For our research, we are focusing on dice and how we can relate them to voting systems. We want to see if we can create dice systems that mimic voting systems (with >2 candidates) and the traits that the systems possess. Two ideal traits of these voting systems are Pareto, which means that if everyone likes candidate A more than B, candidate B should lose; and IIA, which is if candidate A wins, then everyone mixes their ballot but keeps A's rank relative to B the same, then A should still win. However there is Arrow's Theorem, a central focus of our research, which states that if your system is Pareto and IIA, you must live in a dictatorship. One major topic of our research is trying to show whether or not this holds for our die systems. In order to accomplish this, we set out to define what these traits would be in terms of dice and how to translate dice outcomes to voter results, which we have successfully done for Pareto and IIA thus far. Our methods for this included testing certain systems that would reflect moving candidates/voters around, and testing these systems using some code we wrote for this purpose. Some other topics for our research are translating specific voting systems, such as popular vote, pairwise competitions, and point systems to dice, and showing whether or not these ideal traits hold for these translations, which we have successfully done for some. With this, we hope to gain a better understanding of these systems and how using something truly random, such as dice, has any reflection on the systems we have in place.

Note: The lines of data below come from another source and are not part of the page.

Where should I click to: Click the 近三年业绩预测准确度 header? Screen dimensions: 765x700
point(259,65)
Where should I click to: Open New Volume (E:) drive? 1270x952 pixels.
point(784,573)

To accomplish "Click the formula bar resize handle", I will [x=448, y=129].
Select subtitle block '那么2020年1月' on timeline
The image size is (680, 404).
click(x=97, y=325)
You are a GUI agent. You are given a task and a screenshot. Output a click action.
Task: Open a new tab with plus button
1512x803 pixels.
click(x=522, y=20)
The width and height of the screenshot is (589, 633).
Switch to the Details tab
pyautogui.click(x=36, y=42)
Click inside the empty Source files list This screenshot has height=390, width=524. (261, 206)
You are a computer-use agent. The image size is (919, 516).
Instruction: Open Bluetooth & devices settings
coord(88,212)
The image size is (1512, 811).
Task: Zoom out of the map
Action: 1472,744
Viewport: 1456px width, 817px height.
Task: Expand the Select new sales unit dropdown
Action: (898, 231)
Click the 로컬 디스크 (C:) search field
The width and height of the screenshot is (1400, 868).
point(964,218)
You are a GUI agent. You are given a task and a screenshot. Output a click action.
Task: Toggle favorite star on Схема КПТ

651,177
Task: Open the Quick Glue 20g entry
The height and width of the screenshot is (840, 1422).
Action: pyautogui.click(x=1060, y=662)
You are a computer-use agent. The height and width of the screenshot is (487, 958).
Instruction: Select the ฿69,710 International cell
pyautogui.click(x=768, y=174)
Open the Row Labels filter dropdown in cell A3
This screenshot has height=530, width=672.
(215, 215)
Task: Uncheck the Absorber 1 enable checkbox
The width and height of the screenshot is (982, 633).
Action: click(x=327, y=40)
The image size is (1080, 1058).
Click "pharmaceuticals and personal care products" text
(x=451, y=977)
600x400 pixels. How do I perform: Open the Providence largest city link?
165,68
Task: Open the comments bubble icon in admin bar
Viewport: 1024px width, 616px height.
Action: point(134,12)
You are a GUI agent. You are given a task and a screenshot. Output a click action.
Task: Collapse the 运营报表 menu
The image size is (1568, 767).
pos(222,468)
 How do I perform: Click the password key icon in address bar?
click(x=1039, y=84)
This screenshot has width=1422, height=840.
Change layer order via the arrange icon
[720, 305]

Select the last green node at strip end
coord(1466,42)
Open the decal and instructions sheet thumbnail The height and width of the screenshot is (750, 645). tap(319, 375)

The purpose of this research is to better understand the connections between dice and elections in voting theory. We explored the phenomenon of nontransitivity in dice and elections. In a set of 3 dice, labeled A, B, C, it is straightforward to designate sides such that, on average, A beats B, B beats C, and C beats A. Similarly, in an election of more than two candidates, where voters create a preference list for the set of candidates, it is simple to make nontransitive relationships in voter preference. Motivated by these situations, we aimed to find a correspondence between these two mathematical objects. Additionally, we defined the concept of an overall winner for a set of dice and an election, and explored the effects of nontransitivity in determining it. We used tournaments (from graph theory) as a tool to visualize the relationship structure among dice and elections. As a result of this work, we have shown that, from any dice set, an election can be constructed such that the dice possess the same winning-losing relationships. The converse is also true: given an election, a set of dice can be constructed with identical winning structure to the election. We defined the notion of a contest, which serves as a classification for both objects. Finally, we developed a triangular inequality for contests, and proved that dice and elections both satisfy this inequality.